Desta forma a pretensão deste trabalho não é apontar qual o melhor sistema de ensino ou a melhor escola, mas apenas analisar de modo genérico, sem apontar uma época ou sistema específico de ensino de arte a forma como a arte está sendo ensinada hoje na maioria das escolas e qual é o foco deste ensino. Muitas vezes tido apenas como um “ensinar a copiar desenhos”, o ensino das Artes Visuais sofre com a falta de visão de muitos coordenadores pedagógicos, professores e alunos que não conseguem enxergar nos objetivos do ensino das Artes Visuais uma ferramenta capaz de ir além do brincar de arte. Se por um lado os objetivos desta disciplina caminham entre fomentar o conhecimento, desenvolver o senso crítico, a sensibilidade artística e o conhecimento teórico que embasa tudo isso, na prática o que vemos são alunos desinteressados e professores despreparados para fazer cumprir estes objetivos.
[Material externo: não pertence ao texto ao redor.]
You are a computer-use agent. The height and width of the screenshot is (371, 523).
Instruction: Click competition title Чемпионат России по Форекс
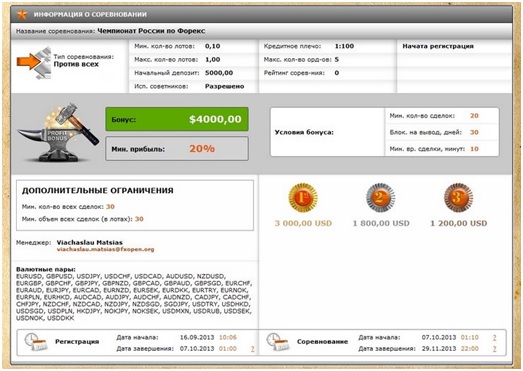(151, 31)
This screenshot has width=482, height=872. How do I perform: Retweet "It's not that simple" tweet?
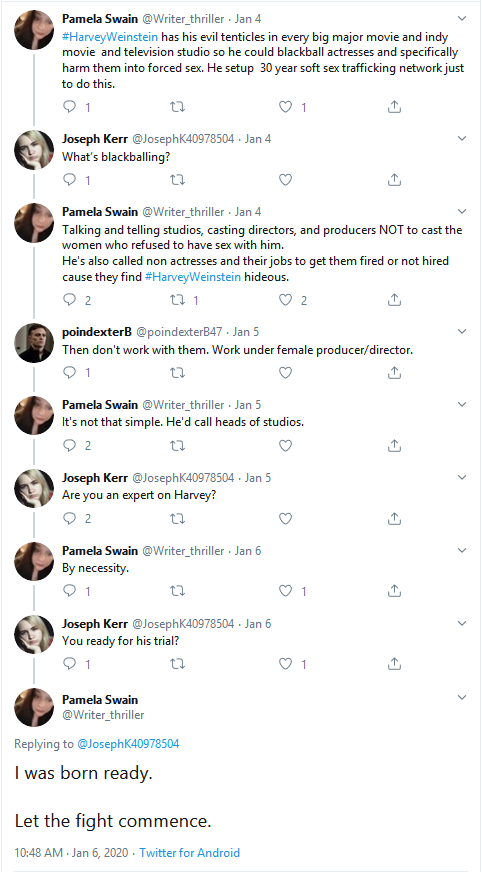(x=177, y=445)
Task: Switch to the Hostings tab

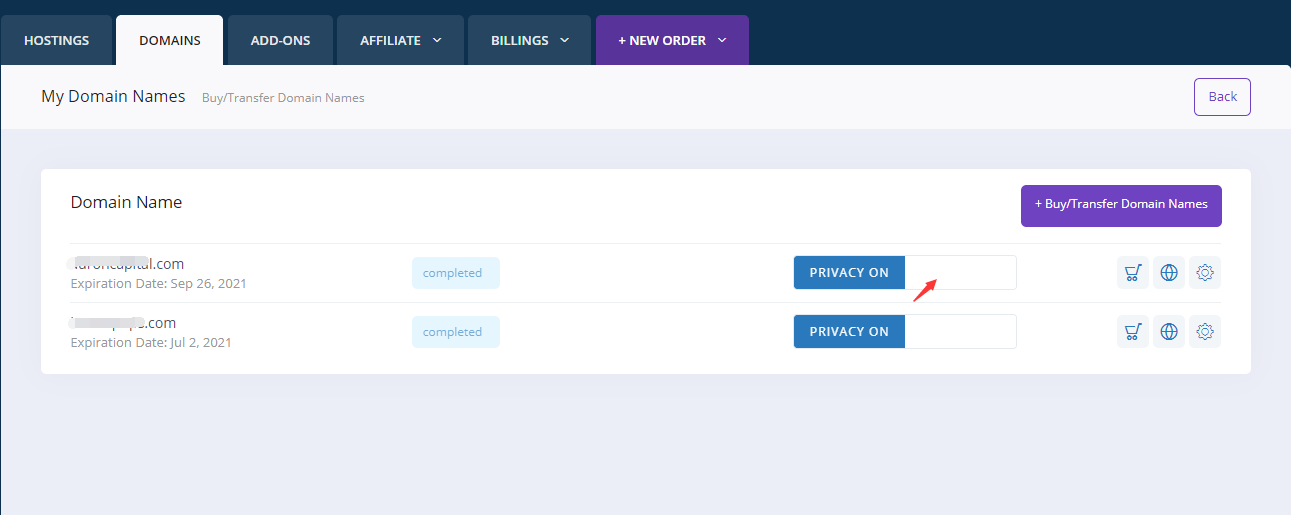Action: pyautogui.click(x=56, y=41)
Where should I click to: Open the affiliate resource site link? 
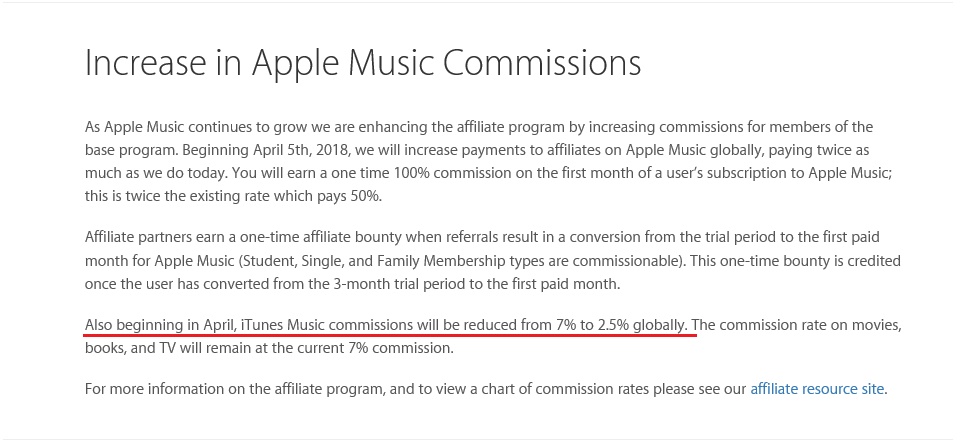coord(817,390)
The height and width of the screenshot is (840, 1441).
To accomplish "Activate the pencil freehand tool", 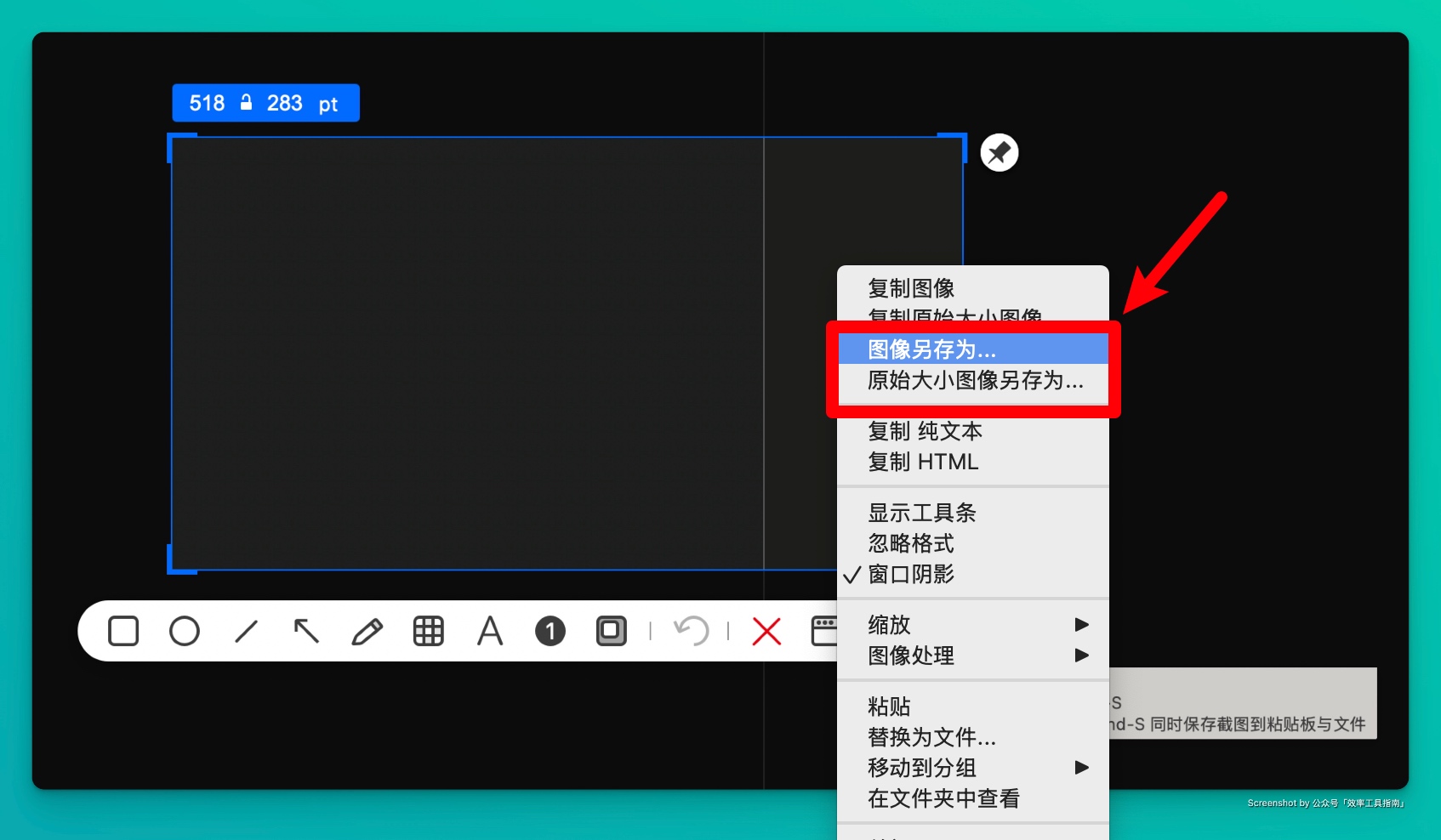I will 367,631.
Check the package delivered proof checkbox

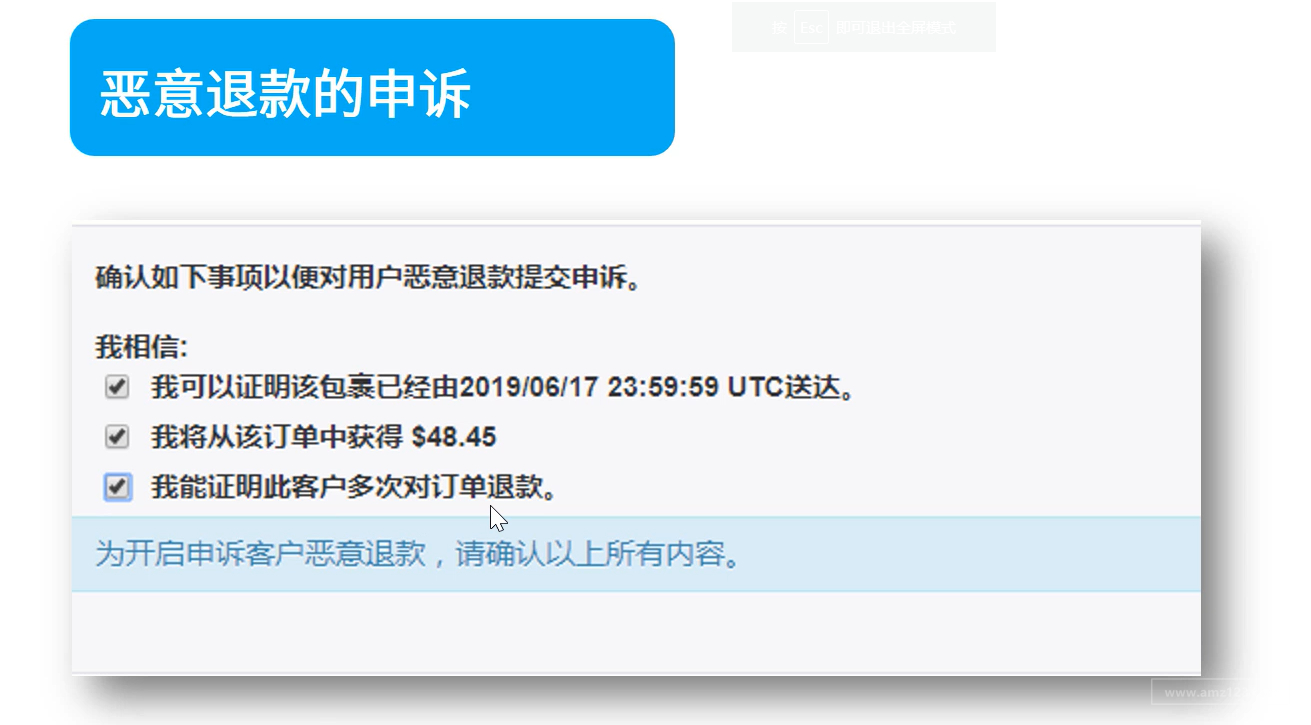(x=117, y=387)
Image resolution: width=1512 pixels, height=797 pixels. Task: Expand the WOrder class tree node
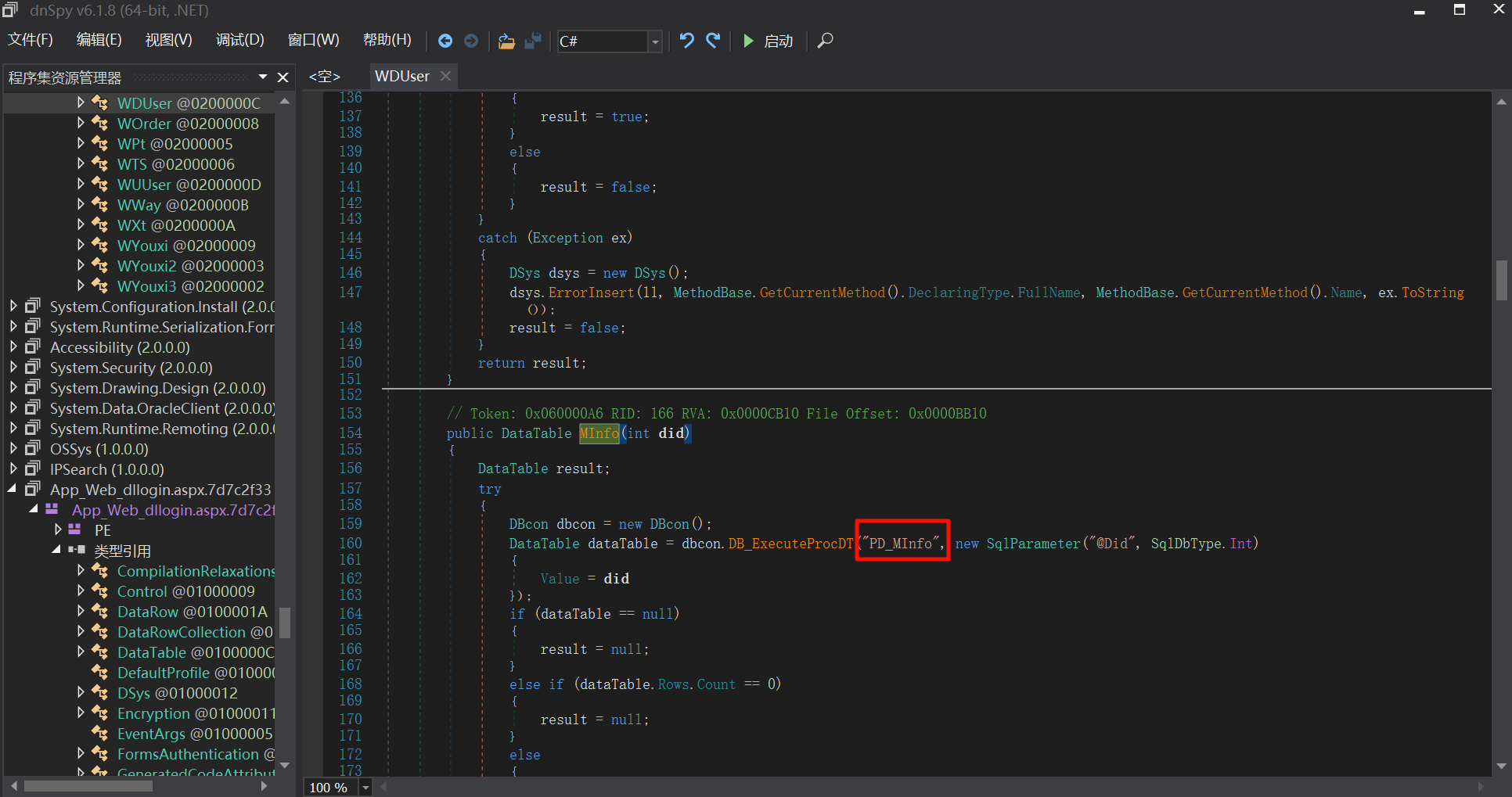point(81,123)

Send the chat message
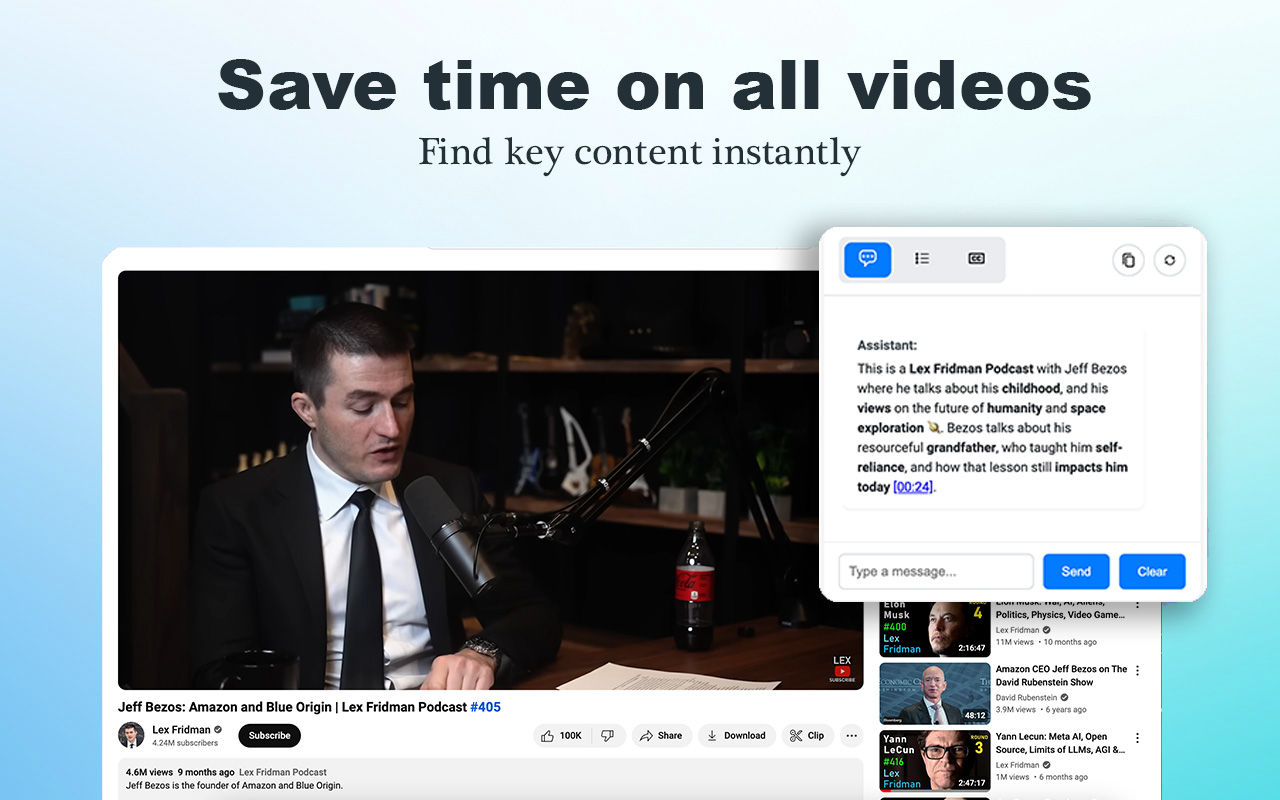(1076, 571)
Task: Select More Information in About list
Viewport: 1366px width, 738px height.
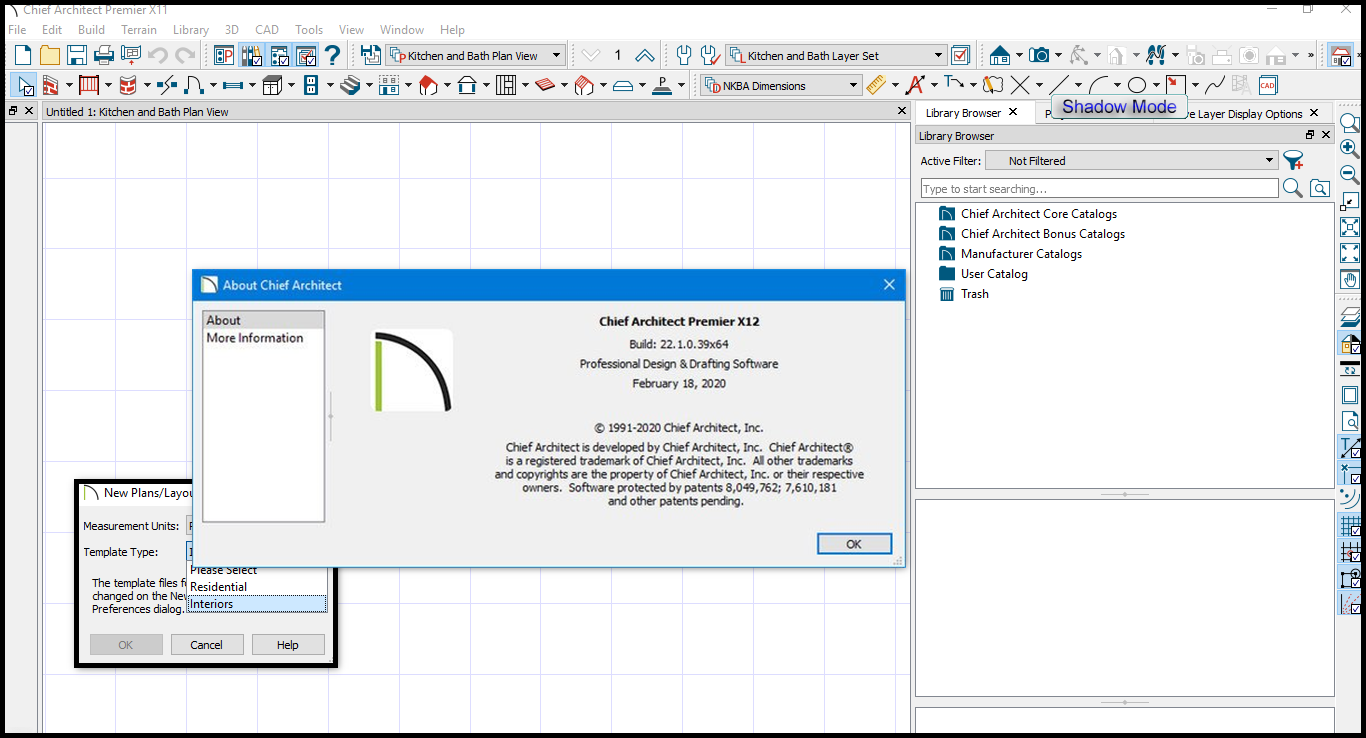Action: pyautogui.click(x=254, y=338)
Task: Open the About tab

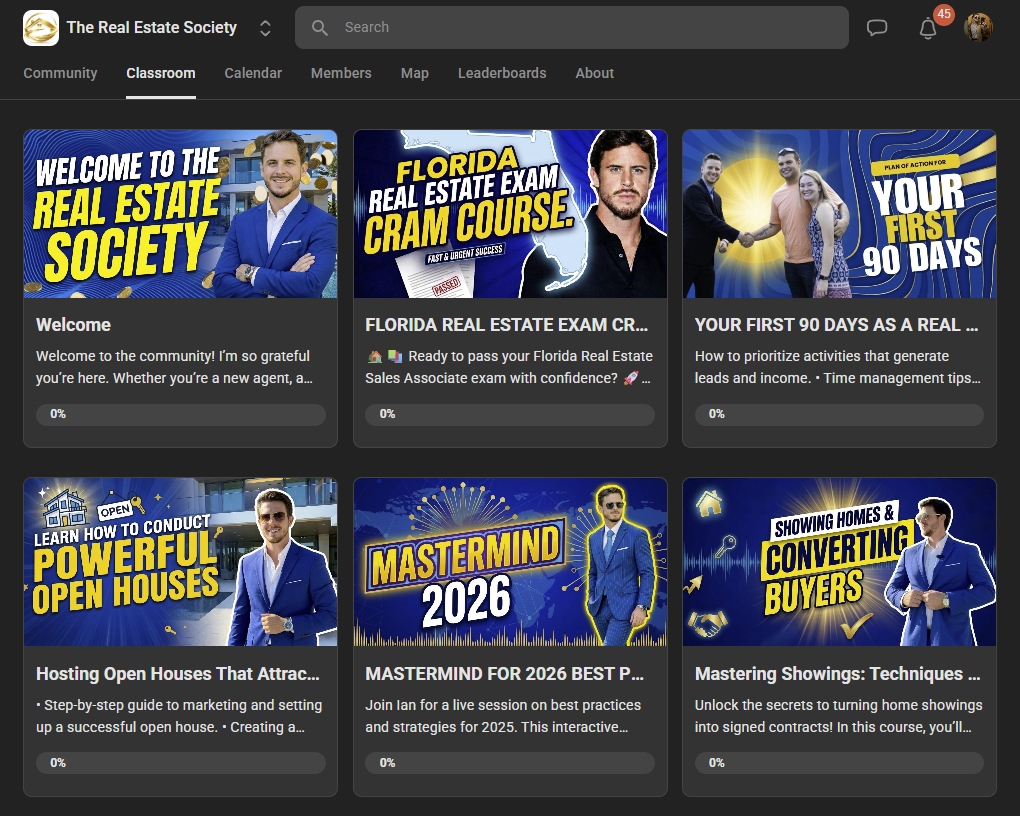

“a educação crítica e performativa sobre a cultura visual é muito mais que uma celebração dos prazeres dos aprendizes” Hernández (2007 pág 70).

Isso significa que se esquecendo dos objetivos do ensino e assumindo uma posição passiva e despreparada o arte-educador se limita a oferecer aos alunos apenas exercícios superficiais, embasados apenas no fato de que irá entretê-los, deixá-los “fazendo alguma coisa” agradável para assim criar a ilusão de que gostam de arte (ou no caso, ao menos da aula). Ele aponta que é muito mais válido “propor algo que os incomode e desafie, colocando em circulação diferentes saberes e provocando o envolvimento dos sujeitos” (pág 82). Note-se ainda que Hernández utilize o termo cultura-visual. Neste trabalho não se pretende entrar nesta questão etimológica, por isso consideremos apenas que todos os termos ligados às Artes Visuais que porventura sejam utilizados são referências ao ensino de Artes.
“Para nós, arte/educação ou ensino de artesvisuais é entendida de modo genérico como qualquer prática de ensino e aprendizagem em artes visuais e visualidade, em qualquer relação de tempo e espaço (DIAS, Pág 05)”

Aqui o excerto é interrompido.